After every horrific attack on the innocent, the press and public take stock of what has been wrought by turning to the past. And so it is with the cold-blooded killing of 50 people early Sunday in a nightclub in Orlando, Florida. We recall mass shootings in places like Columbine, Virginia Tech and Sandy Hook, and indeed the toll in Florida has surpassed them all as the deadliest such use of firearms in U.S. history. Reports that the shooter, Omar Mateen, had links to Islamic terrorists takes our thoughts not only to the Sept. 11 and San Bernardino attacks on American soil but also the targeting of civilians by ISIS and other groups nearly every day in the Middle East and Africa. Orlando, likewise, traces a straight line back to this past Nov. 13 in Paris, where young people's lives were cut short for simply trying to enjoy a weekend evening with friends in some restaurant or concert hall.

But Sunday's horror is bound to be forever tied to another place, called Stonewall. That's the name of a New York City gay bar that became the symbol for the burgeoning gay rights movement in the U.S. and beyond, after it was raided by police in 1969. The nightclub targeted Sunday, Pulse, also catered to the LGBT crowd; and no doubt when the identities of the victims are ultimately determined, it will be the highest death toll of an attack on gay, lesbian and transgender Americans ever.

In a better world than the one we have now, such an act might actually serve to unite very different kinds of people in defense of the sanctity of any and every life. Instead, chillingly, it appears to already be uniting those who would otherwise be enemies in their shared hate. Much has been made of how far LGBT rights have come in the past few years. Sadly, hatred and ignorance — and violence — are keeping pace.

Here is how world newspapers covered the Orlando attack.



ISIS militants carried out three suicide car bombings in the Libyan city of Sirte, as the Libyan unity government's forces continue to fight jihadists to retake control of the city. Libyan forces had made gains over the weekend, after intense fighting, CNN reports.


Abu Sayyaf, a jihadist group in the Philippines that has sworn allegiance to ISIS, executed a Canadian hostage, Robert Hall, after the deadline passed for a multi-million dollar ransom, The Inquirer reports.


France's Interior Minister Bernard Cazeneuve has issued a ban of sales of alcohol around stadiums and fan zones after the violence that marred the first weekend of the Euro 2016.

  • English and Russian hooligans clashed in the city of Marseille before and after the Saturday evening game, with locals also taking part in the violence and sometimes even provoking them, according to Le Figaro. The UEFA has warned both countries that they could be expelled from the competition in case of more violence.
  • A French prosecutor announced this morning that six Britons, one Austrian and three Frenchmen will be tried today for their role in the events. He added that police had failed to arrest any of the 150 Russian hooligans, who were "extremely well-trained."
  • In Nice, a Northern Ireland fan died after an 8-meter fall.


From Iran to China and the U.S., here's your 57-second shot of History! (Oh, and also, the Olsen twins are turning 30. Yes, 30.)


"No one is interested in increased trade wars," German Chancellor Angela Merkel said in a speech to the Chinese Academy of Sciences in Beijing yesterday, in reference to Chinese steel dumping. Read more in English from Deutsche Welle.


A mystery bidder is giving close to $3.5 million to charity to have dinner with Warren Buffett. The annual auction has raised $23 million since it began in 2000.

▶ _Complete the following_
- A) According to the news roundup, why is the Orlando attack bound to be tied to Stonewall? Answer in one to three sentences.
- B) List every news outlet that the news roundup credits as a source for a report.
- C) In the news roundup, how much has the annual auction for dinner with Warren Buffett raised since it began?
The records that follow come from a different source than the news roundup.

▶ _Supplied entries_
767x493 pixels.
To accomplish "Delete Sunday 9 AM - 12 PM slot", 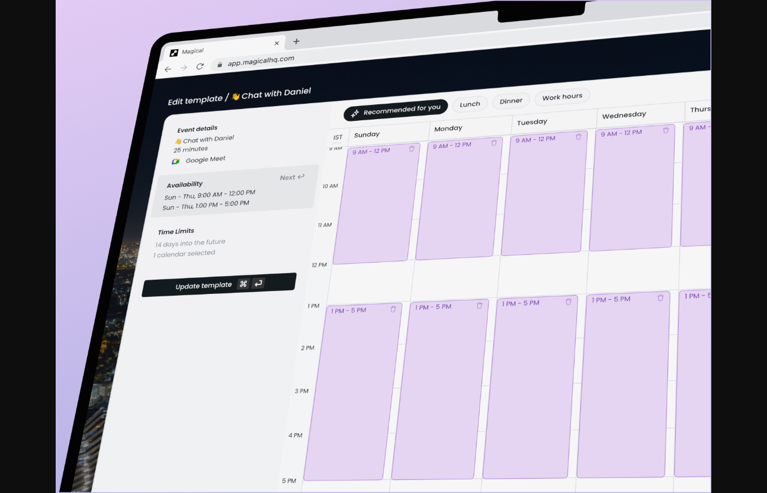I will [x=412, y=149].
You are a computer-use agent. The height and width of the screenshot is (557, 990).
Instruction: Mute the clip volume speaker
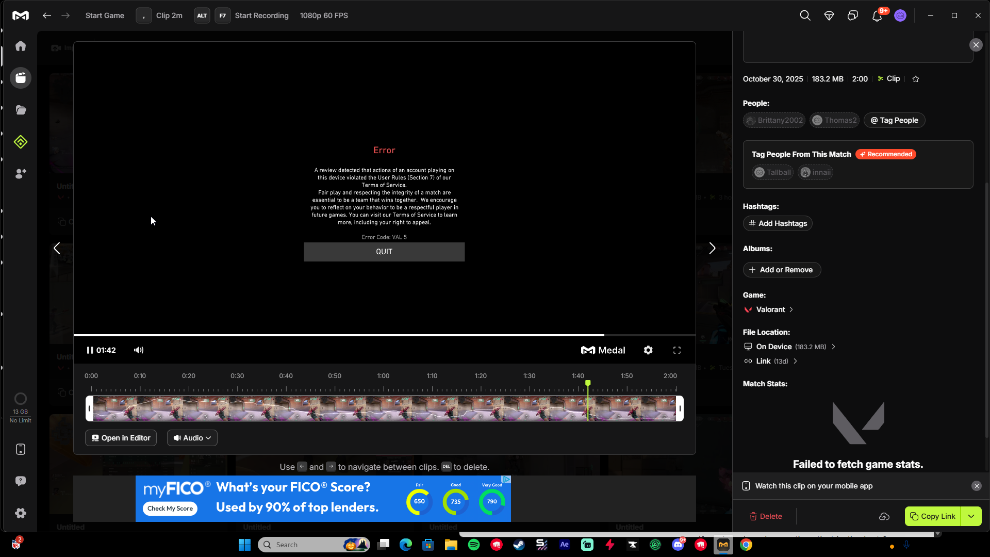click(x=139, y=350)
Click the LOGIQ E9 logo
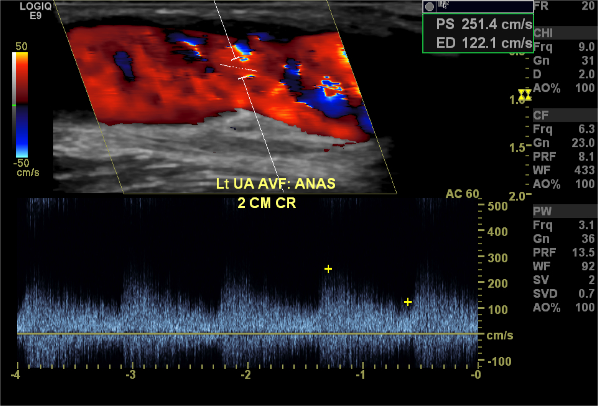 (35, 11)
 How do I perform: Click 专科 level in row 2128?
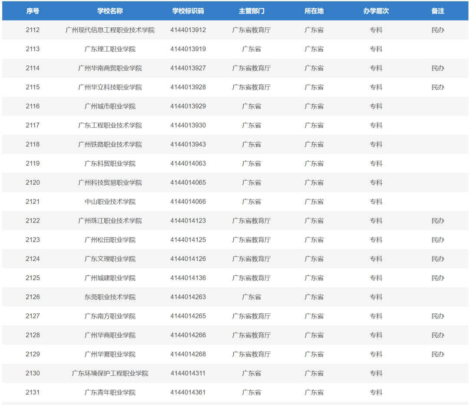point(376,335)
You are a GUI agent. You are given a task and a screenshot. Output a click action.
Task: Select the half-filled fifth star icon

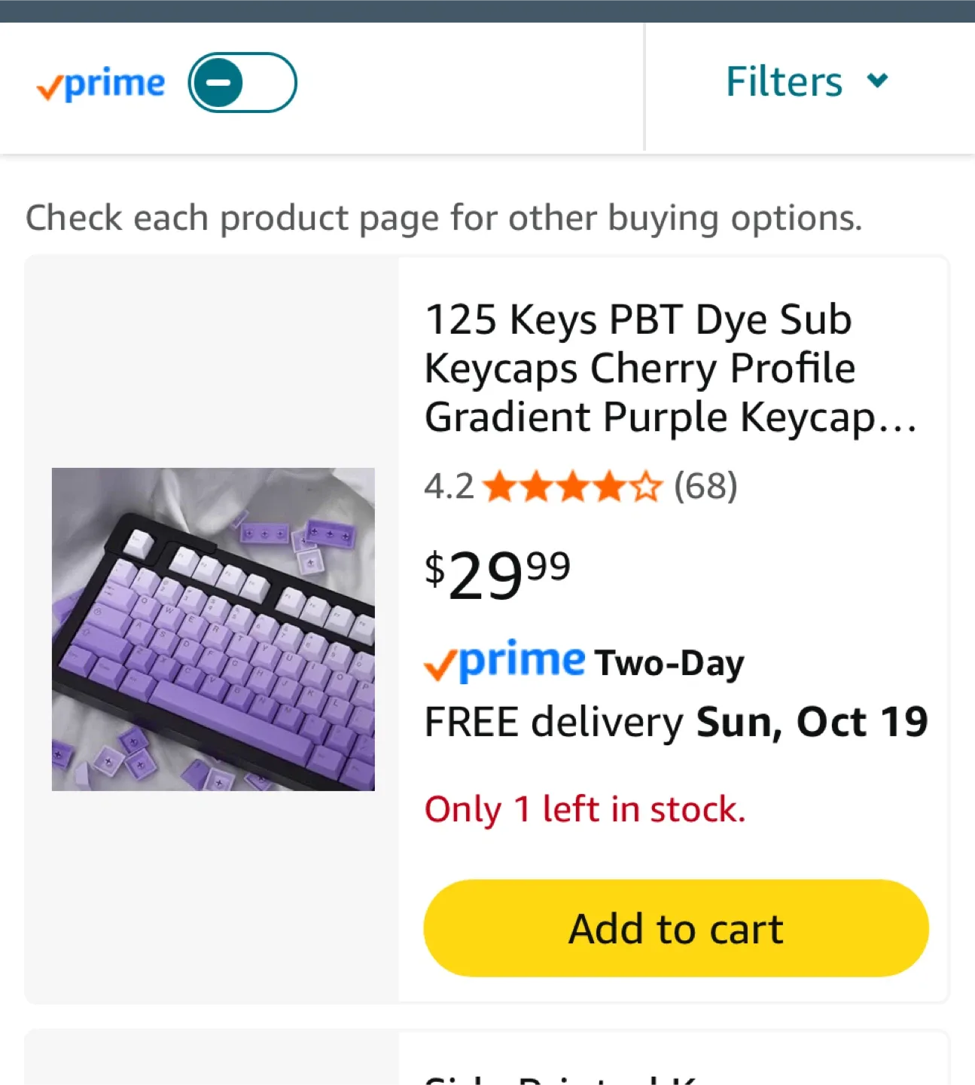(x=648, y=487)
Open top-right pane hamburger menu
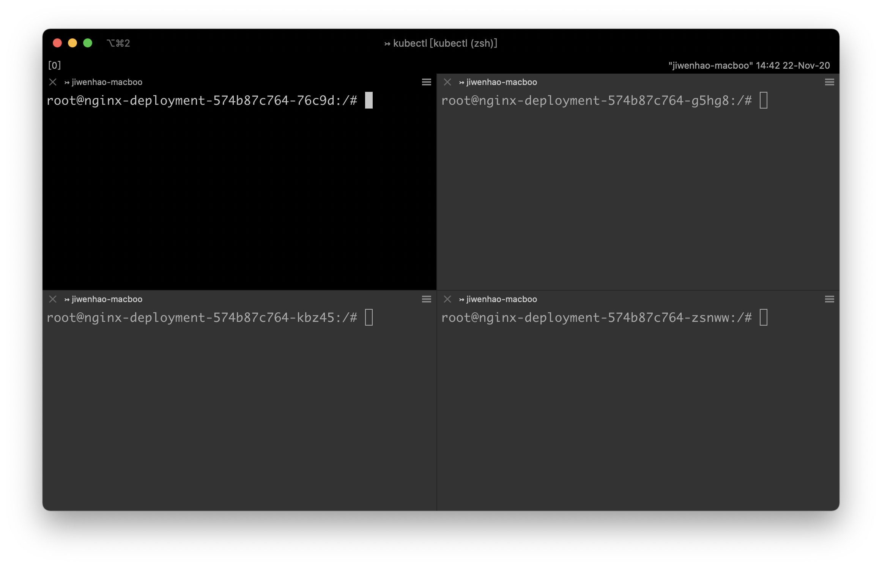Screen dimensions: 882x567 [829, 82]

▶ _Solution list_
- A) Stonewall was a New York City gay bar that became the symbol of the gay rights movement after a 1969 police raid. The Orlando nightclub, Pulse, also catered to the LGBT crowd, and the attack is expected to be the deadliest ever on gay, lesbian and transgender Americans.

- B) CNN, The Inquirer, Le Figaro, Deutsche Welle

- C) $23 million since it began in 2000.